## What this task involves
Whenever a picture appears, leave it out while repeating all the other data exactly.

## Data listing

<<<<

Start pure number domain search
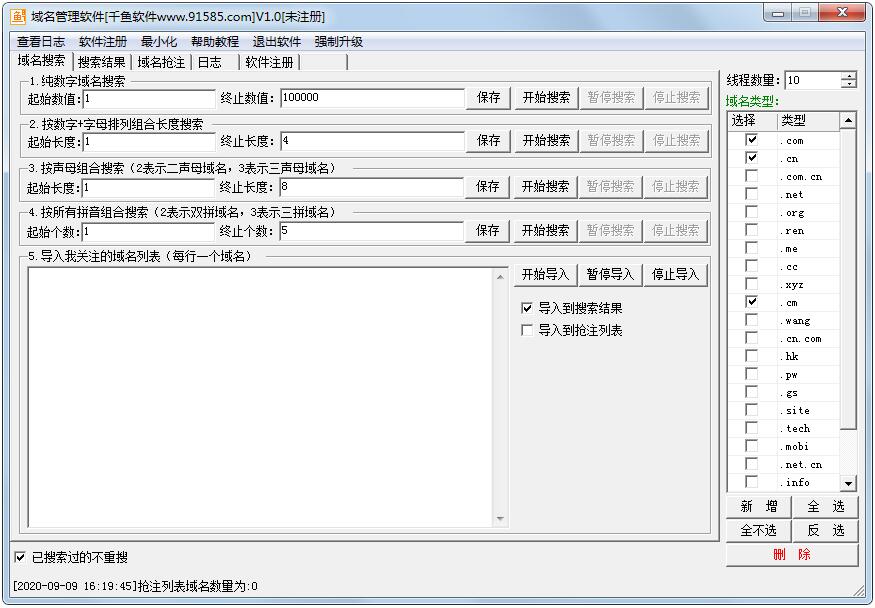 546,98
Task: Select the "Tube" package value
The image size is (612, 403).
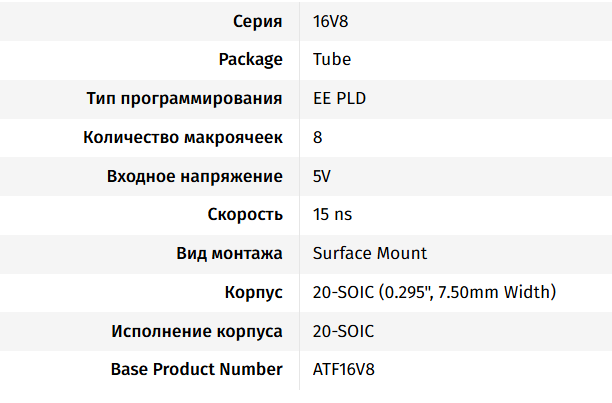Action: coord(332,59)
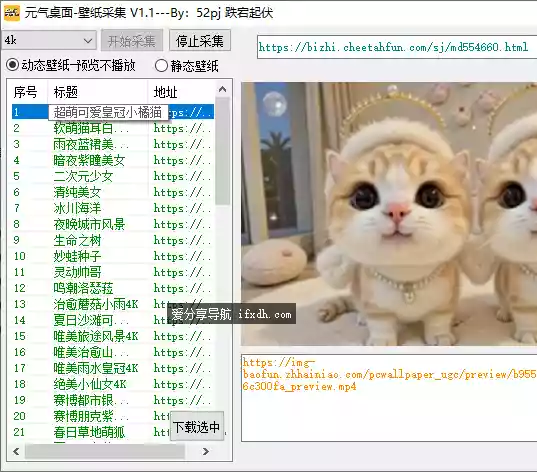537x472 pixels.
Task: Open the 4k resolution dropdown
Action: tap(49, 41)
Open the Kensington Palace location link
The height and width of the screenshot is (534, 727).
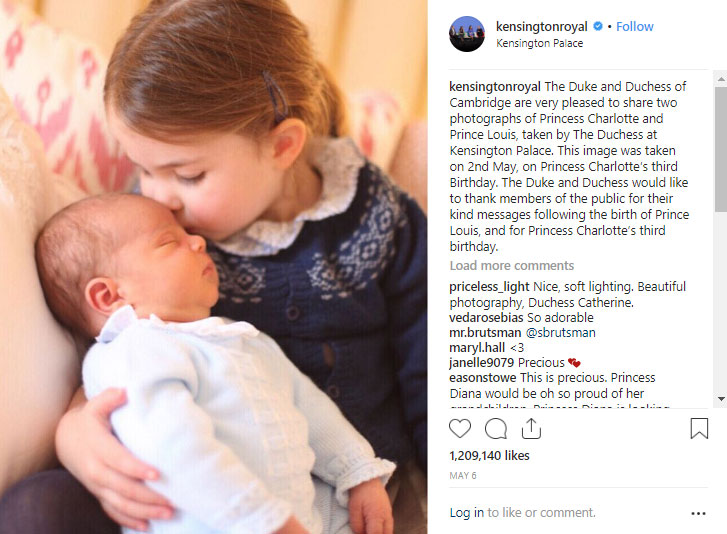(540, 43)
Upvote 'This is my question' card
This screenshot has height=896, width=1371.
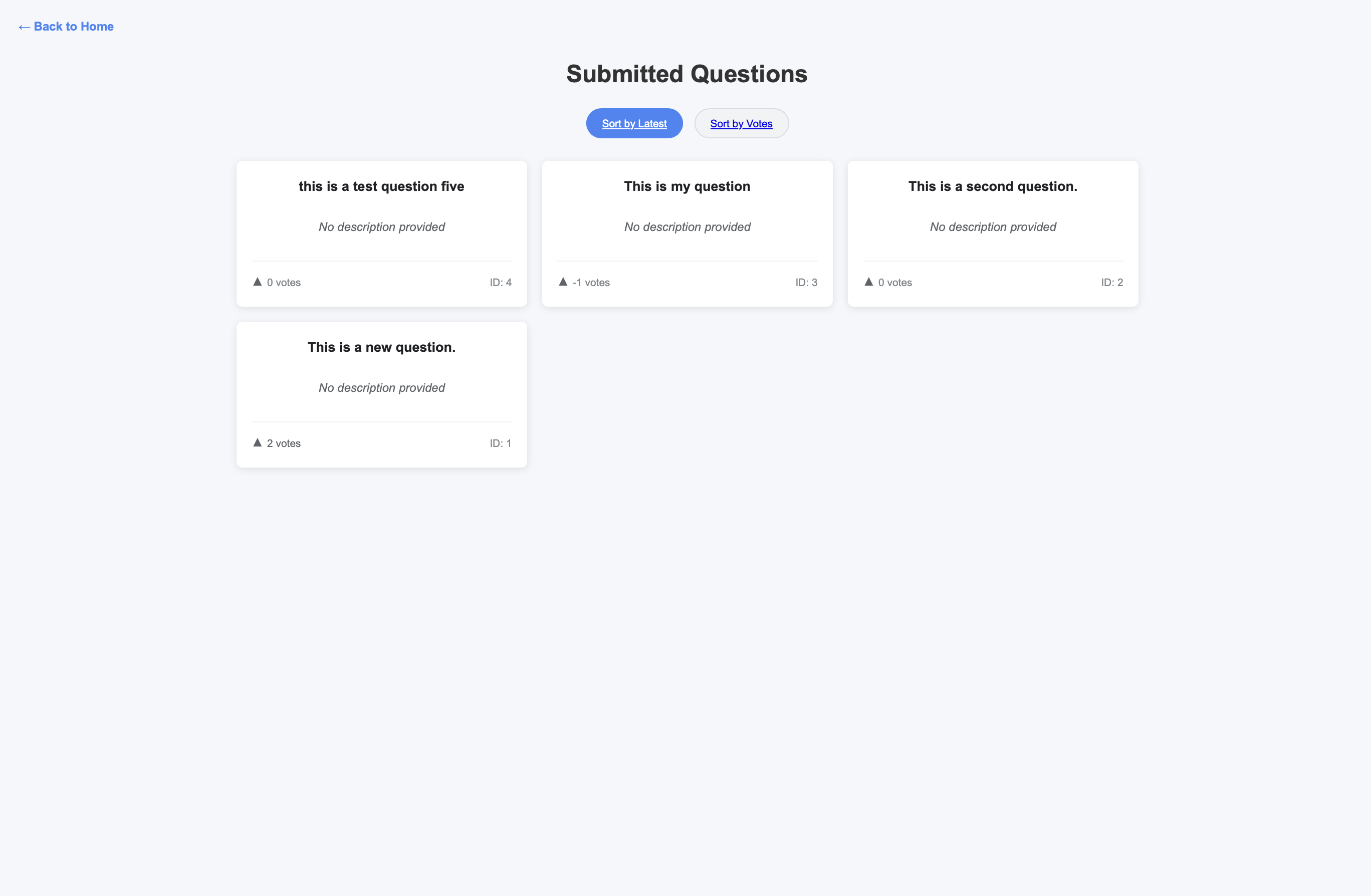tap(563, 282)
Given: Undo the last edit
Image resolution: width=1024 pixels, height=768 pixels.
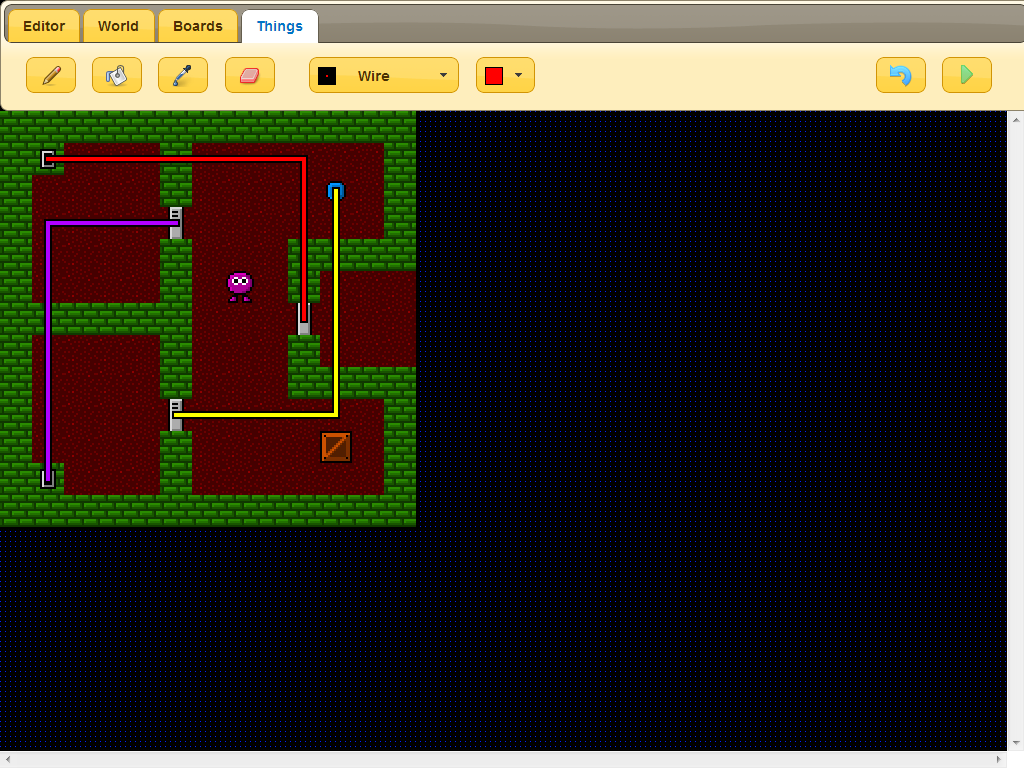Looking at the screenshot, I should click(900, 75).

>>>>

## Answer section
Start pure number domain search
 546,98
Task: Select the "Tube" package value
The image size is (612, 403).
Action: coord(332,59)
537x472 pixels.
Task: Open the 4k resolution dropdown
Action: tap(49, 41)
Open the Kensington Palace location link
The height and width of the screenshot is (534, 727).
(540, 43)
Upvote 'This is my question' card
This screenshot has height=896, width=1371.
tap(563, 282)
Given: Undo the last edit
Image resolution: width=1024 pixels, height=768 pixels.
Looking at the screenshot, I should click(900, 75).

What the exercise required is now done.